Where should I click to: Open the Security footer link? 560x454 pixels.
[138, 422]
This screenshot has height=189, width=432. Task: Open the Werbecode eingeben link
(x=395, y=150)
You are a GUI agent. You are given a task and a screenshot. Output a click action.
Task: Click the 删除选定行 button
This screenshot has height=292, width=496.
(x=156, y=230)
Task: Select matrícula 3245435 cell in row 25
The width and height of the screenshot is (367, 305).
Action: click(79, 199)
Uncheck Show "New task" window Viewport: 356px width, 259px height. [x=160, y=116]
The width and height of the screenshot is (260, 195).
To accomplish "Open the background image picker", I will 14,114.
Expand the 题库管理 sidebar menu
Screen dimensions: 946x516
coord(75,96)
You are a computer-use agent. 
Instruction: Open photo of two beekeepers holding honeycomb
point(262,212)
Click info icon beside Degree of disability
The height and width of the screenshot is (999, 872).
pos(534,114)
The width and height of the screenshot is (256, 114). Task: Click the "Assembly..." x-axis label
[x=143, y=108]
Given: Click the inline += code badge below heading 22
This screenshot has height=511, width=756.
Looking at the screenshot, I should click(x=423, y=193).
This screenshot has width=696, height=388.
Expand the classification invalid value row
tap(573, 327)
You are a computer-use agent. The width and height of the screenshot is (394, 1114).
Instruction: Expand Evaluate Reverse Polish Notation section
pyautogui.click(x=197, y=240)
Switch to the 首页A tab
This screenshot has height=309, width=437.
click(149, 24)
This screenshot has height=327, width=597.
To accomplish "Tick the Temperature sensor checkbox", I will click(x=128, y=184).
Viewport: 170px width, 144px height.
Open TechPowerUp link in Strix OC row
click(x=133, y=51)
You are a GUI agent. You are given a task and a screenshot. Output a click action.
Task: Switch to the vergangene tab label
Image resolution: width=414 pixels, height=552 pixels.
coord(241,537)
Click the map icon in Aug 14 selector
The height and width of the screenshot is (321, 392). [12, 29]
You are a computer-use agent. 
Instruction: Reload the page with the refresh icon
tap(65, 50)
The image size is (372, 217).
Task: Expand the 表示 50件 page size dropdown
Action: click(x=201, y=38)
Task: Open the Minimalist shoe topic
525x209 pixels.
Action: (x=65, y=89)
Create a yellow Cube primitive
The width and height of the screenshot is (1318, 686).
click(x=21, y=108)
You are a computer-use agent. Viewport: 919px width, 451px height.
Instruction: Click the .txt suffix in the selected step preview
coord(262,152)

• Problem description:
Above this instruction are the records; retype exactly the lines from the one containing "This screenshot has height=292, width=496." up to and including the one containing "The width and height of the screenshot is (260, 195).".

• Finished task:
This screenshot has height=292, width=496.
(x=156, y=230)
Task: Select matrícula 3245435 cell in row 25
The width and height of the screenshot is (367, 305).
Action: click(79, 199)
Uncheck Show "New task" window Viewport: 356px width, 259px height. [x=160, y=116]
The width and height of the screenshot is (260, 195).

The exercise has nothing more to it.